---------- SUPPLIED DATA ----------

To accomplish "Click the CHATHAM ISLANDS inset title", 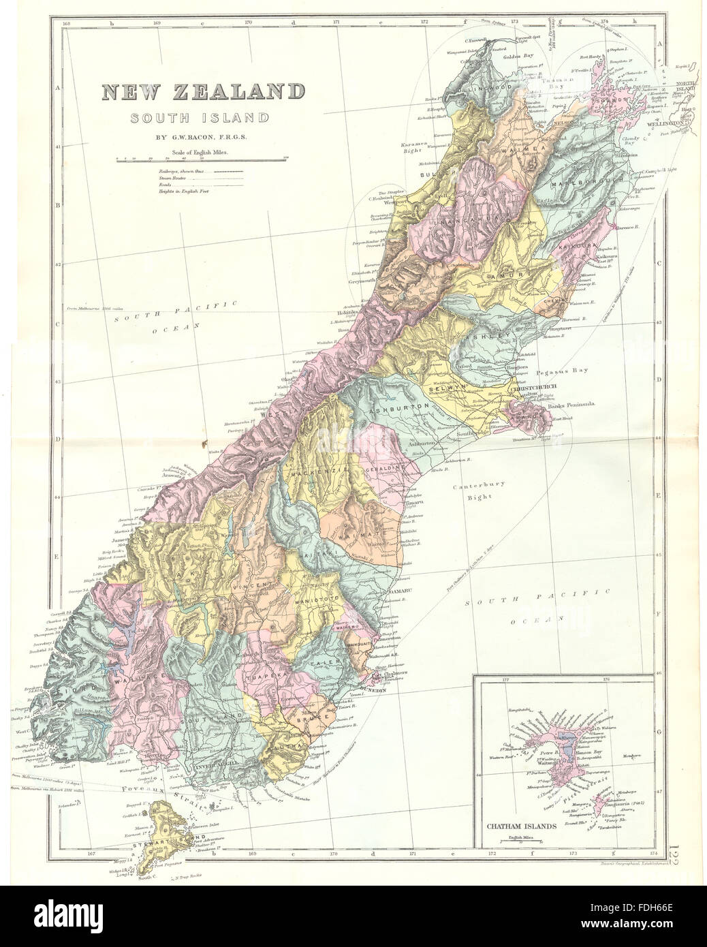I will pyautogui.click(x=521, y=826).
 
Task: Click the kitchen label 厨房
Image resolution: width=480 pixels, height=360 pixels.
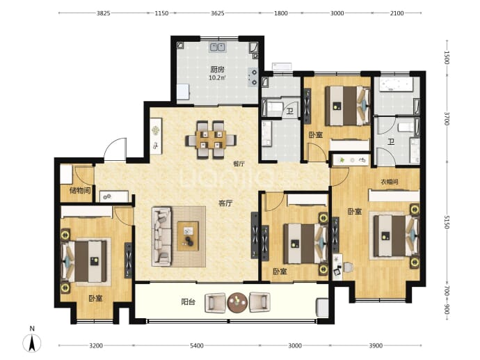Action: click(x=217, y=70)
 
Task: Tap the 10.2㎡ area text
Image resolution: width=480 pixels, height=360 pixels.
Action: click(x=217, y=78)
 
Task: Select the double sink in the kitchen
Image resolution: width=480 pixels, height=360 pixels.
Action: click(x=218, y=47)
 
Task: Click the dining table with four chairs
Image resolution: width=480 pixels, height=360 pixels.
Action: click(x=211, y=140)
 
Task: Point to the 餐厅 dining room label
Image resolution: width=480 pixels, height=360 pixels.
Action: click(x=239, y=164)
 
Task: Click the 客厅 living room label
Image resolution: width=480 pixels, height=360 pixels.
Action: click(x=225, y=203)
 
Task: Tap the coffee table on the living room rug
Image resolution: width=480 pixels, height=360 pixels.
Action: click(x=188, y=237)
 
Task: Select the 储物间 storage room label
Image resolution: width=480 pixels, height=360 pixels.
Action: click(x=80, y=191)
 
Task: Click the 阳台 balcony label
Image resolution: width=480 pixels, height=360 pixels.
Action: click(x=188, y=302)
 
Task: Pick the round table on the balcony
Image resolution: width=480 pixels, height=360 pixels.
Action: click(x=237, y=302)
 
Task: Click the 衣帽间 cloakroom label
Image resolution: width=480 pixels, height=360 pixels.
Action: click(x=390, y=182)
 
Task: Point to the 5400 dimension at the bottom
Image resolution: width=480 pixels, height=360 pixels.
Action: click(x=197, y=345)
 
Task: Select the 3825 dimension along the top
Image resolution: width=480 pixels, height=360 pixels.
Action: click(x=104, y=13)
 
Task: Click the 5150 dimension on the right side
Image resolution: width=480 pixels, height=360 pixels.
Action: click(x=447, y=222)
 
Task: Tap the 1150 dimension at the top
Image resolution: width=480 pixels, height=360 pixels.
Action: click(x=161, y=13)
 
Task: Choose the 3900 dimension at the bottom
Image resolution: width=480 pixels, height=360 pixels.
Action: click(x=376, y=345)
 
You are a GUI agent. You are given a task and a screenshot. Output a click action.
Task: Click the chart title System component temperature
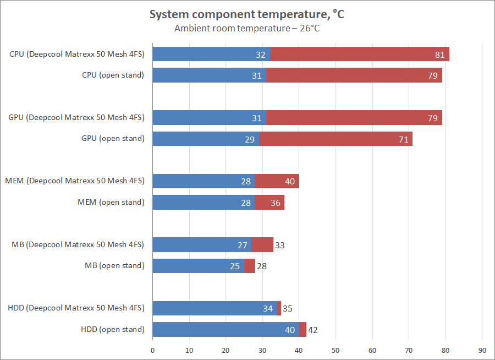click(x=247, y=14)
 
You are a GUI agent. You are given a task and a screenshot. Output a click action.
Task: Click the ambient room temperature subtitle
click(x=247, y=28)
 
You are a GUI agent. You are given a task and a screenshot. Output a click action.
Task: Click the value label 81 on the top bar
click(x=439, y=54)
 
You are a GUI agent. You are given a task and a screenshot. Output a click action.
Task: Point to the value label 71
click(x=403, y=139)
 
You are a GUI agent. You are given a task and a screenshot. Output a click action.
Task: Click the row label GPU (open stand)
click(x=113, y=139)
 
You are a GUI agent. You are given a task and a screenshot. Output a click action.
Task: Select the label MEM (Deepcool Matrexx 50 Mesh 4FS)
click(x=75, y=181)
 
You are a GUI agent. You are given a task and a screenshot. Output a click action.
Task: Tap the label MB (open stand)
click(x=114, y=266)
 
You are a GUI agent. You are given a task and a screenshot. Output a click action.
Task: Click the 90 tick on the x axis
click(x=482, y=350)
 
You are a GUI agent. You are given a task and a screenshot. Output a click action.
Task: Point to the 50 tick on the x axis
click(x=336, y=350)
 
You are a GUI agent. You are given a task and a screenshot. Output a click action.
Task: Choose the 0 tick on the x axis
click(x=152, y=350)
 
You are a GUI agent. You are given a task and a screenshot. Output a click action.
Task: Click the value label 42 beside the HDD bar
click(x=312, y=330)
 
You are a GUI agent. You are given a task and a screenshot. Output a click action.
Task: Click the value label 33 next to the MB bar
click(x=279, y=246)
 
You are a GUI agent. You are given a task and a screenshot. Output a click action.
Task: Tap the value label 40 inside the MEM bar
click(x=289, y=182)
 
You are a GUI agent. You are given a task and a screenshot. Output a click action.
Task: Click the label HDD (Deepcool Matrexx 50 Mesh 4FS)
click(x=76, y=308)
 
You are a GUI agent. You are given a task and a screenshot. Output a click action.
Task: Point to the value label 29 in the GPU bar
click(x=249, y=139)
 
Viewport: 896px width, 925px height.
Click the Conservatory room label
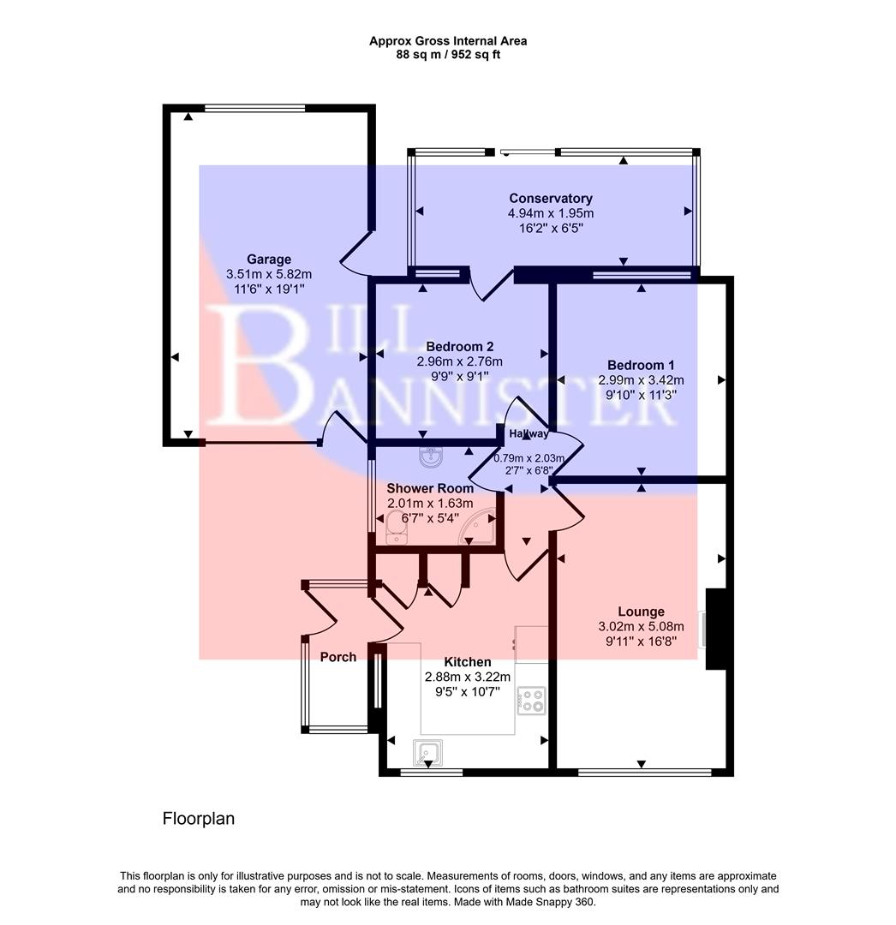tap(550, 199)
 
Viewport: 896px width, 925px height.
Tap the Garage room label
tap(269, 260)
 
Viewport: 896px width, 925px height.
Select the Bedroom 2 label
tap(460, 347)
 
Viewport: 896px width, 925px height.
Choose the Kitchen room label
tap(468, 662)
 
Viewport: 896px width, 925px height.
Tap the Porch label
tap(337, 657)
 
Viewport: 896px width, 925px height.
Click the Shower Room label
tap(430, 488)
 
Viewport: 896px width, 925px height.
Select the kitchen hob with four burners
tap(532, 701)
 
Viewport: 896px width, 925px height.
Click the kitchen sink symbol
tap(428, 753)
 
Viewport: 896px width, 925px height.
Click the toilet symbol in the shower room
tap(396, 527)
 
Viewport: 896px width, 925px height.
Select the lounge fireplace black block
tap(716, 629)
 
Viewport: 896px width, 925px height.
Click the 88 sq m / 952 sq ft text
tap(447, 55)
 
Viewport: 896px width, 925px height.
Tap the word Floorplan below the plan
tap(198, 819)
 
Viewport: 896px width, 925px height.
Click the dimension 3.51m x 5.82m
tap(269, 274)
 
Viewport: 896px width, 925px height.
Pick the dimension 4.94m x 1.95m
tap(550, 213)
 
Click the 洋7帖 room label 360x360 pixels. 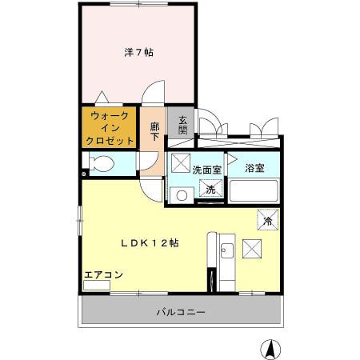pos(138,52)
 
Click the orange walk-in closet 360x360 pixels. pos(110,128)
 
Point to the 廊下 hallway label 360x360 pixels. pos(154,131)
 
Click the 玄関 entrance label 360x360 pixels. pos(182,125)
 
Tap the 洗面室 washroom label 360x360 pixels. pos(206,170)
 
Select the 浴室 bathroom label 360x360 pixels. pos(254,168)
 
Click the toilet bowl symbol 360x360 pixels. pos(101,164)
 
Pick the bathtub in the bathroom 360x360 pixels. pos(253,193)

----------

▶ EXERCISE OBJECTIVE: Collect every line from the entries above that contains the word "Mesh", and copy each one out.

▶ RESULT:
Task: Select the label MEM (Deepcool Matrexx 50 Mesh 4FS)
Task: Click the label HDD (Deepcool Matrexx 50 Mesh 4FS)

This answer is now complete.